2). The longevity research all leads to the conclusion that it is people of MIDDLING weight who live longest -- not slim people. So the "epidemic" of obesity is in fact largely an "epidemic" of living longer.

3). It is total calorie intake that makes you fat -- not where you get your calories. Policies that attack only the source of the calories (e.g. "junk food") without addressing total calorie intake are hence pissing into the wind. People involuntarily deprived of their preferred calorie intake from one source are highly likely to seek and find their calories elsewhere.

4). So-called junk food is perfectly nutritious. A big Mac meal comprises meat, bread, salad and potatoes -- which is a mainstream Western diet. If that is bad then we are all in big trouble.

5). Food warriors demonize salt and fat. But we need a daily salt intake to counter salt-loss through perspiration and the research shows that people on salt-restricted diets die SOONER. And Eskimos eat huge amounts of fat with no apparent ill-effects. And the average home-cooked roast dinner has LOTS of fat. Will we ban roast dinners?

6). The foods restricted are often no more calorific than those permitted -- such as milk and fruit-juice drinks.

7). Tendency to weight is mostly genetic and is therefore not readily susceptible to voluntary behaviour change.

8). And when are we going to ban cheese? Cheese is a concentrated calorie bomb and has lots of that wicked animal fat in it too. Wouldn't we all be better off without it? And what about butter and margarine? They are just about pure fat. Surely they should be treated as contraband in kids' lunchboxes! [/sarcasm].

9). And how odd it is that we never hear of the huge American study which showed that women who eat lots of veggies have an INCREASED risk of stomach cancer? So the official recommendation to eat five lots of veggies every day might just be creating lots of cancer for the future! It's as plausible (i.e. not very) as all the other dietary "wisdom" we read about fat etc.
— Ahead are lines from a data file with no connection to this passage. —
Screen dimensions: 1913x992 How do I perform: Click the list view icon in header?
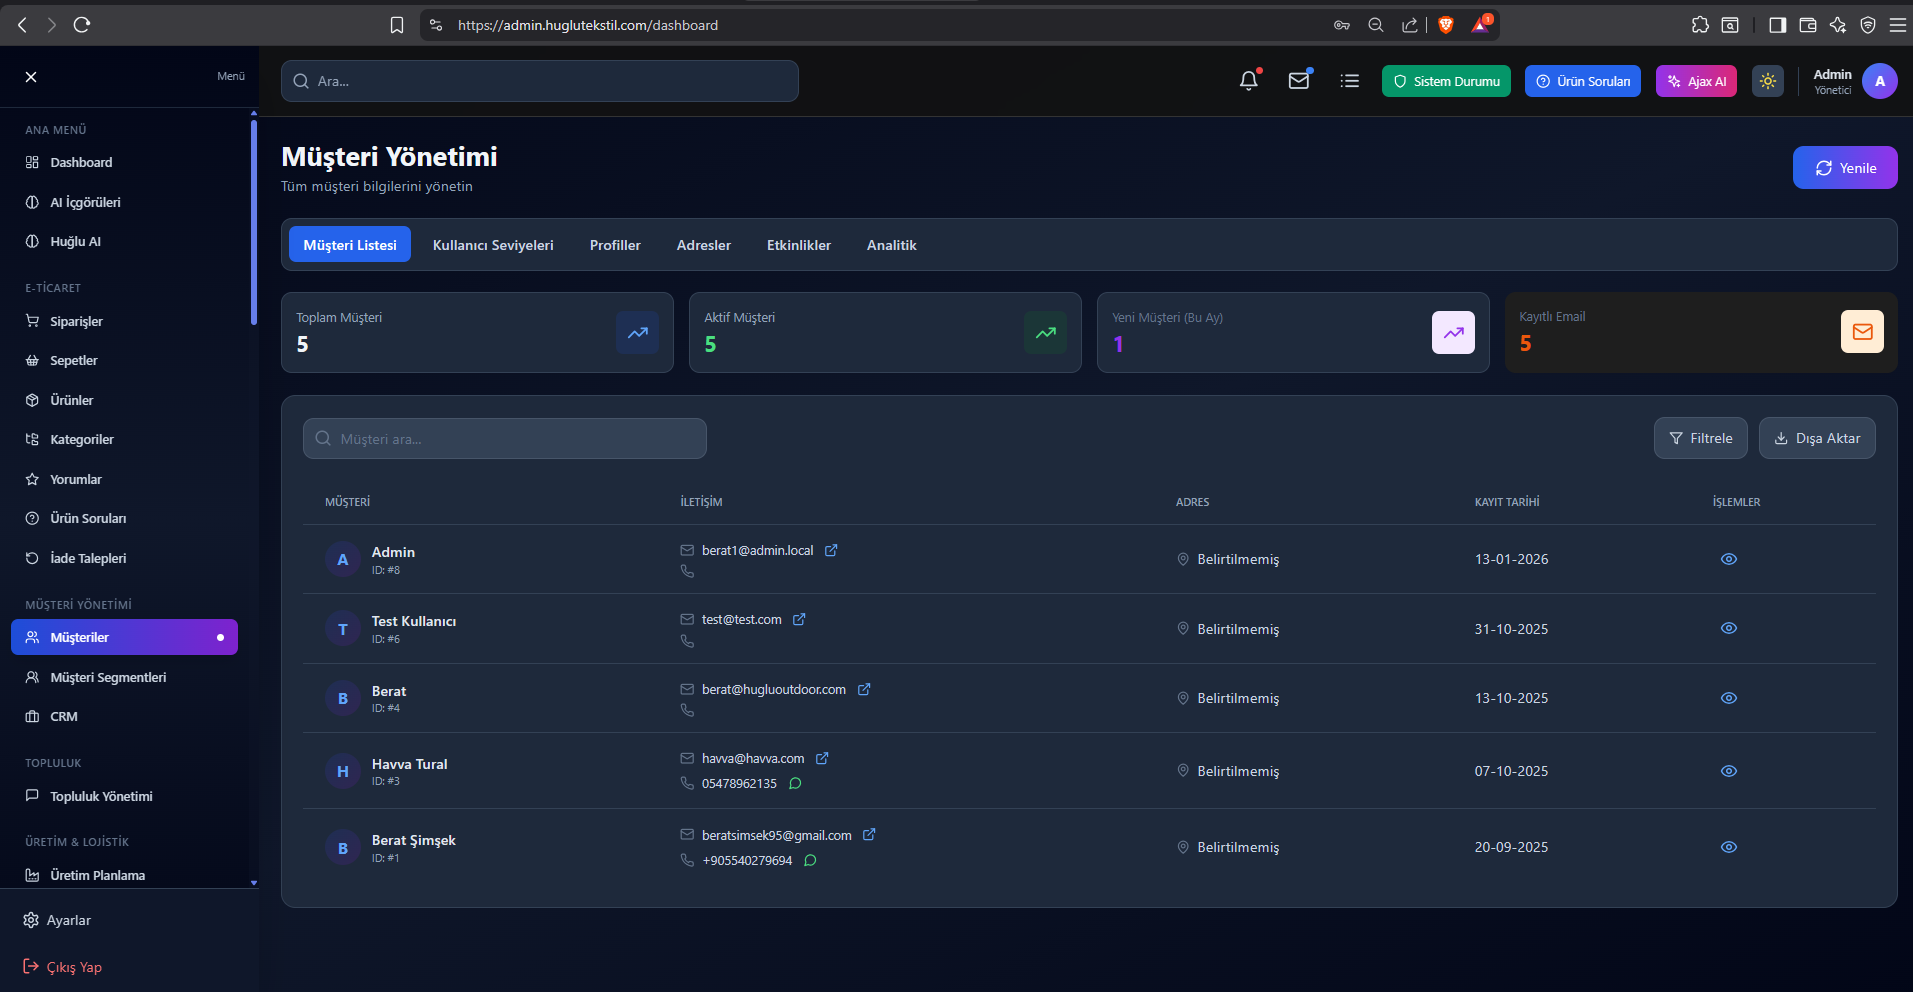pos(1349,81)
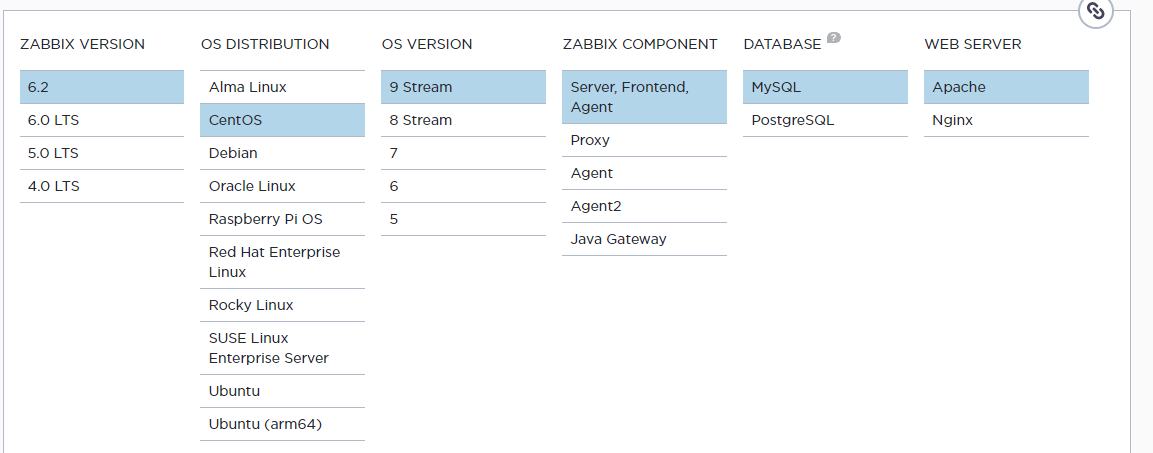This screenshot has width=1153, height=453.
Task: Click the copy link icon
Action: coord(1096,11)
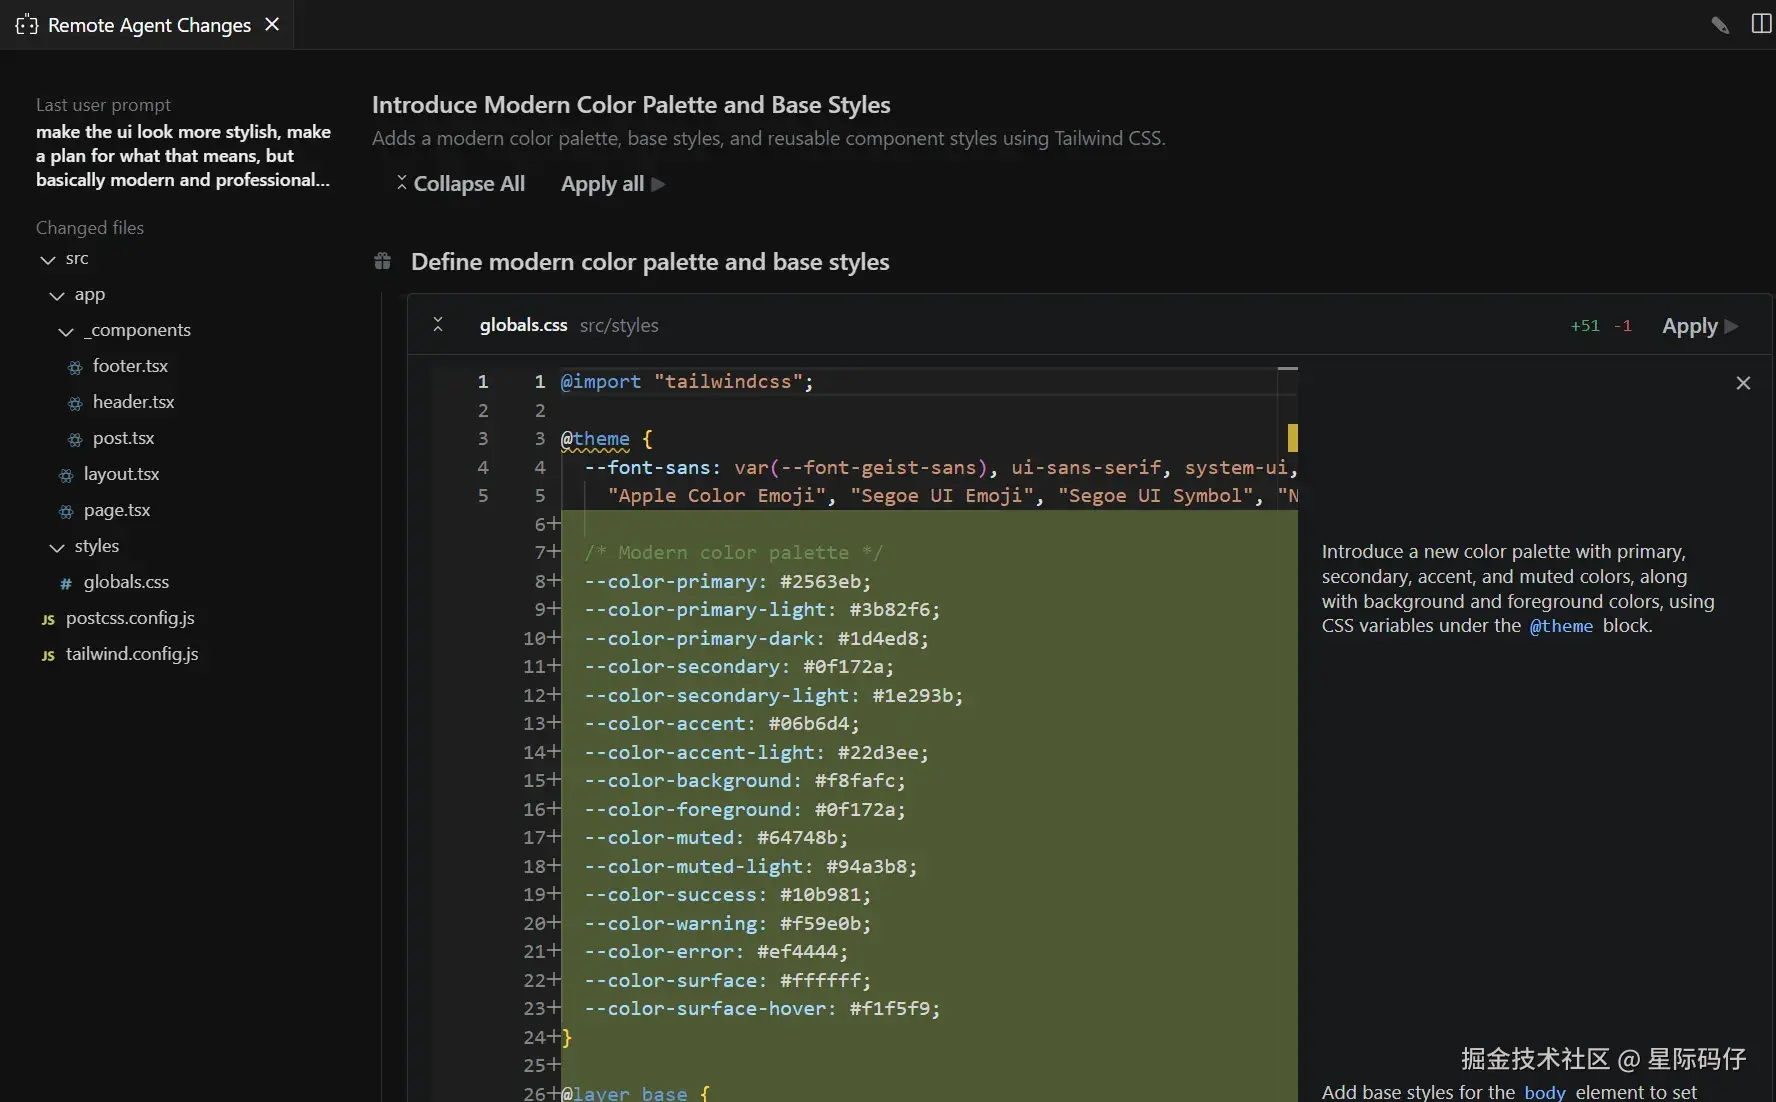1776x1102 pixels.
Task: Close the globals.css description panel
Action: [x=1743, y=383]

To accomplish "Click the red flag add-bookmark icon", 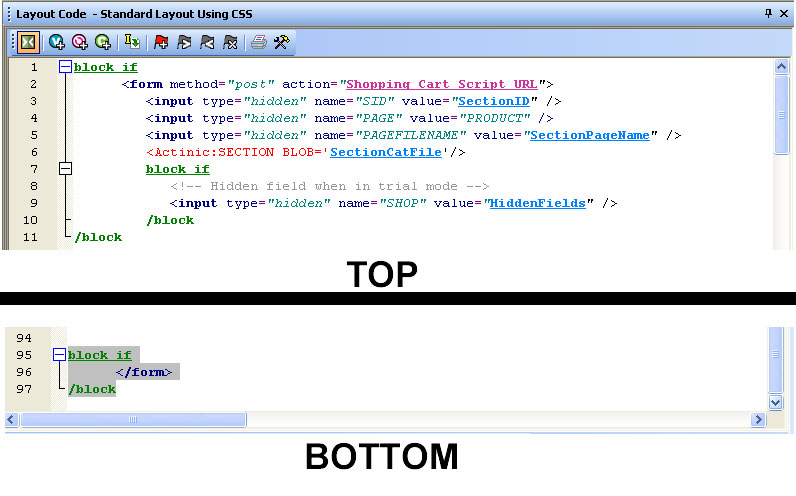I will (x=160, y=42).
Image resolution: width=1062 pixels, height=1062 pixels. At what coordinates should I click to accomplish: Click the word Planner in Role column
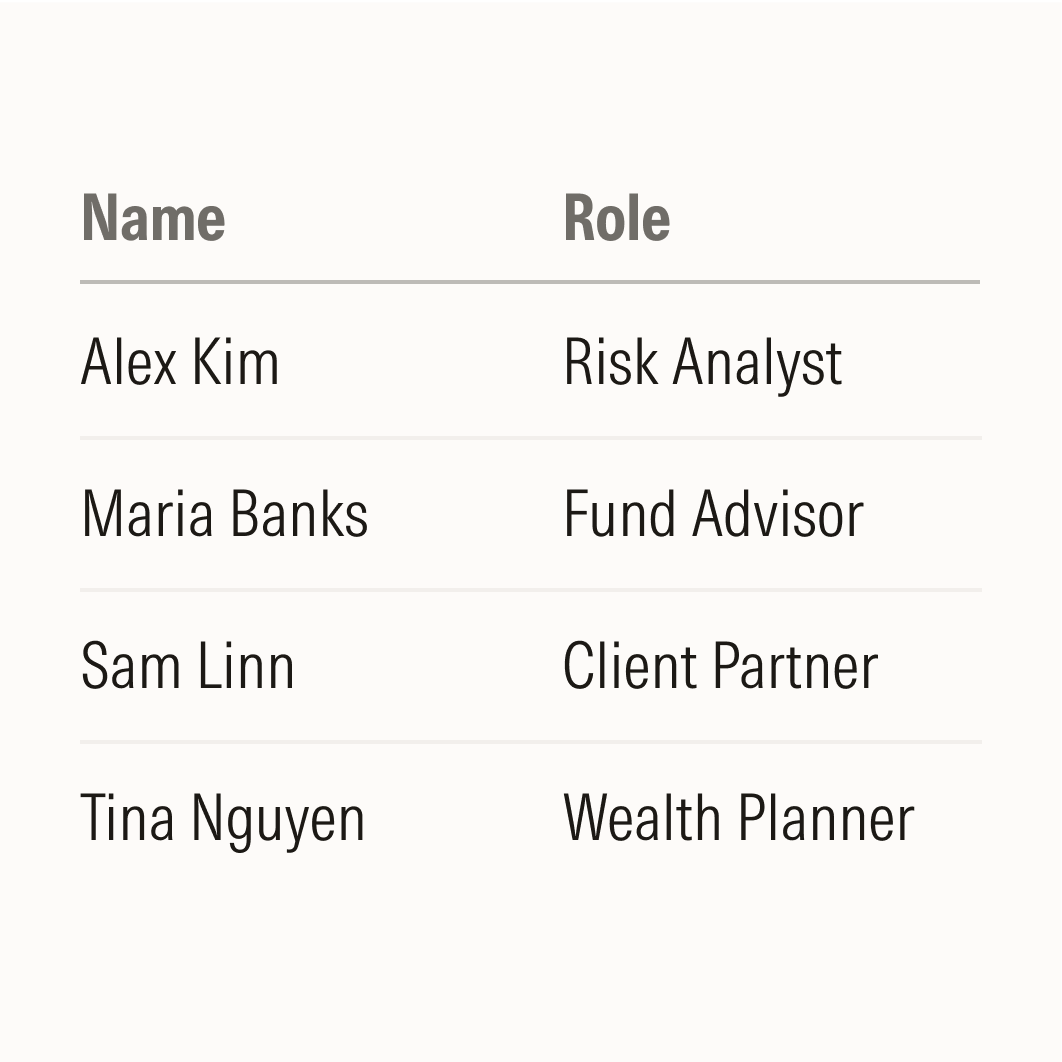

10). And will "this generation of Western children be the first in history to lead shorter lives than their parents did"? This is another anti-fat scare that emanates from a much-cited editorial in a prominent medical journal that said so. Yet this editorial offered no statistical basis for its opinion -- an opinion that flies directly in the face of the available evidence.

Even statistical correlations far stronger than anything found in medical research may disappear if more data is used. A remarkable example from Sociology:
"The modern literature on hate crimes began with a remarkable 1933 book by Arthur Raper titled The Tragedy of Lynching. Raper assembled data on the number of lynchings each year in the South and on the price of an acre's yield of cotton. He calculated the correlation coefficient between the two series at -0.532. In other words, when the economy was doing well, the number of lynchings was lower.... In 2001, Donald Green, Laurence McFalls, and Jennifer Smith published a paper that demolished the alleged connection between economic conditions and lynchings in Raper's data. Raper had the misfortune of stopping his analysis in 1929. After the Great Depression hit, the price of cotton plummeted and economic conditions deteriorated, yet lynchings continued to fall. The correlation disappeared altogether when more years of data were added."
So we must be sure to base our conclusions on ALL the data. But in medical research, data selectivity and the "overlooking" of discordant research findings is epidemic.

"What we should be doing is monitoring children from birth so we can detect any deviations from the norm at an early stage and action can be taken". Who said that? Joe Stalin? Adolf Hitler? Orwell's "Big Brother"? The Spanish Inquisition? Generalissimo Francisco Franco Bahamonde? None of those. It was Dr Colin Waine, chairman of Britain's National Obesity Forum. What a fine fellow!